The senior center has a fundraising thrift store, and is a distribution site for the Feed America program sponsored by Second Harvest, Spokane, 11 months of the year. Then there's the bridge and pinochle clubs, the coffee club, the pool players, the bingo players, two different exercise programs, the computer room, the Thursday night dance, the visits from a podiatrist, a visit from a dental hygienist, the safe driving program. That's it - no, wait, there's a yearly picnic for senior center members. "A senior can come into this building and find something to do at all times," Liles said.

That's just activities sponsored by the senior center.
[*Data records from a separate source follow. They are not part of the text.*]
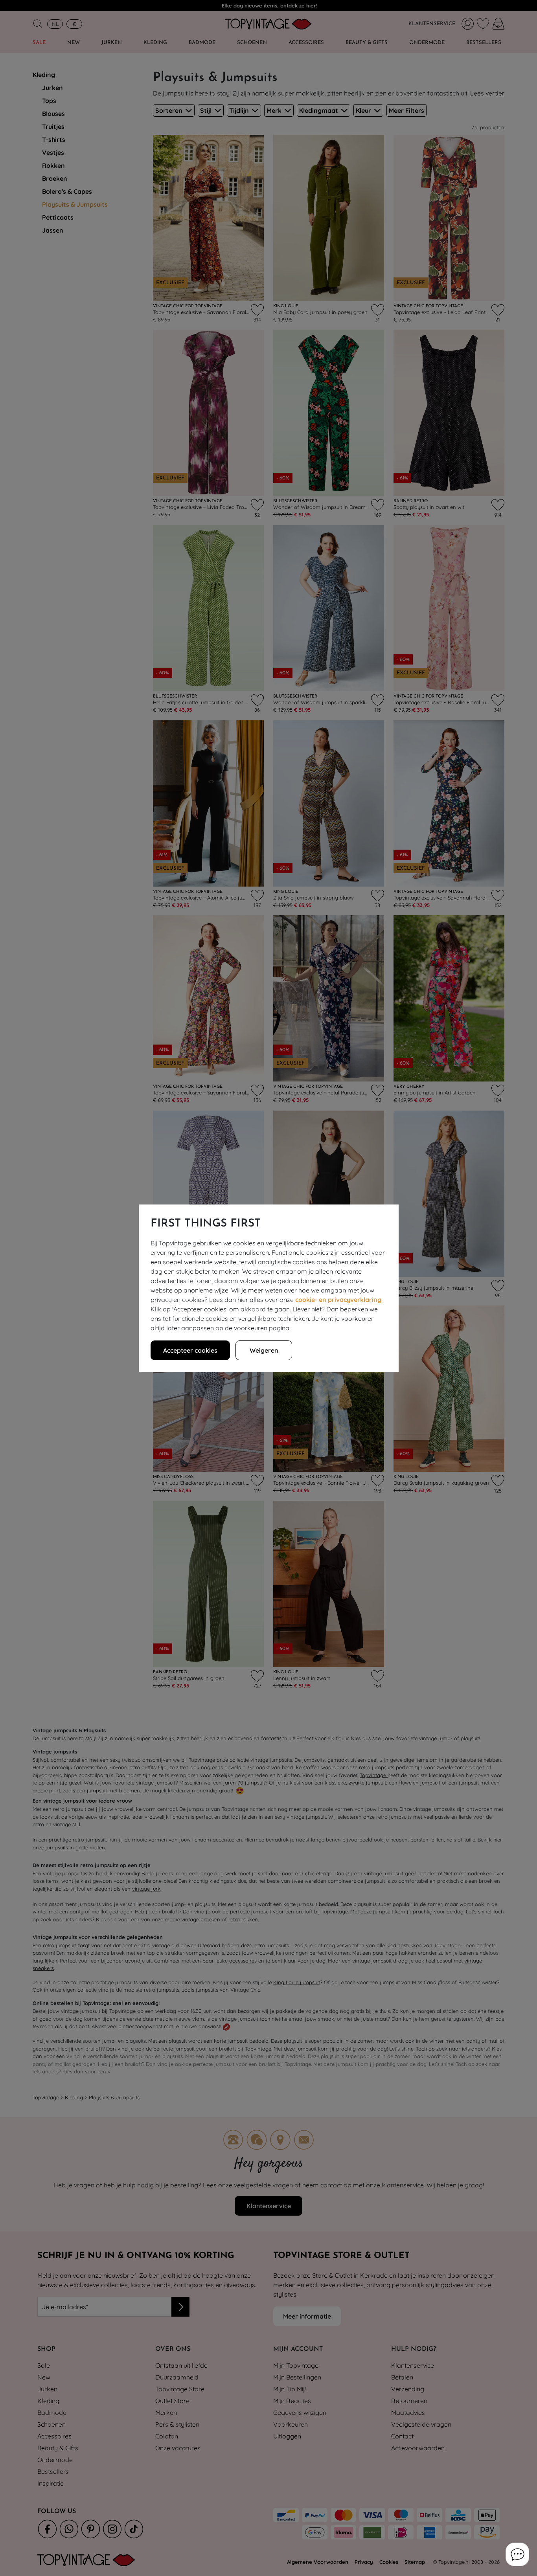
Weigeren (264, 1350)
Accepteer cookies (190, 1350)
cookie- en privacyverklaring (338, 1300)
A square dance club meets at the senior center, and the Humane Society holds its annual spaghetti feed there. The Desert Artists hold meetings at the senior center, and so does a TOPS (Taking Off Pounds Sensibly) chapter, an AARP chapter, quilters and needle crafters (knit and crochet).

In addition, "we keep this building rented out," Liles said. It's available for weddings, receptions, bridal and baby showers, birthday parties, other events, she said.

"We answer a lot of questions for a lot of people," Liles said, people who are looking for services, or need direction to a charitable organization. The senior center also sells bus tickets, both for the Grant County Transit Authority and People to People systems.

The senior center is open from 7 a.m. to 5 p.m. Monday through Friday. Membership is $20 per year and is open to anybody age 18 or older. The attached thrift store is open the same hours as the senior center and from 9 a.m. to 3 p.m. Saturday.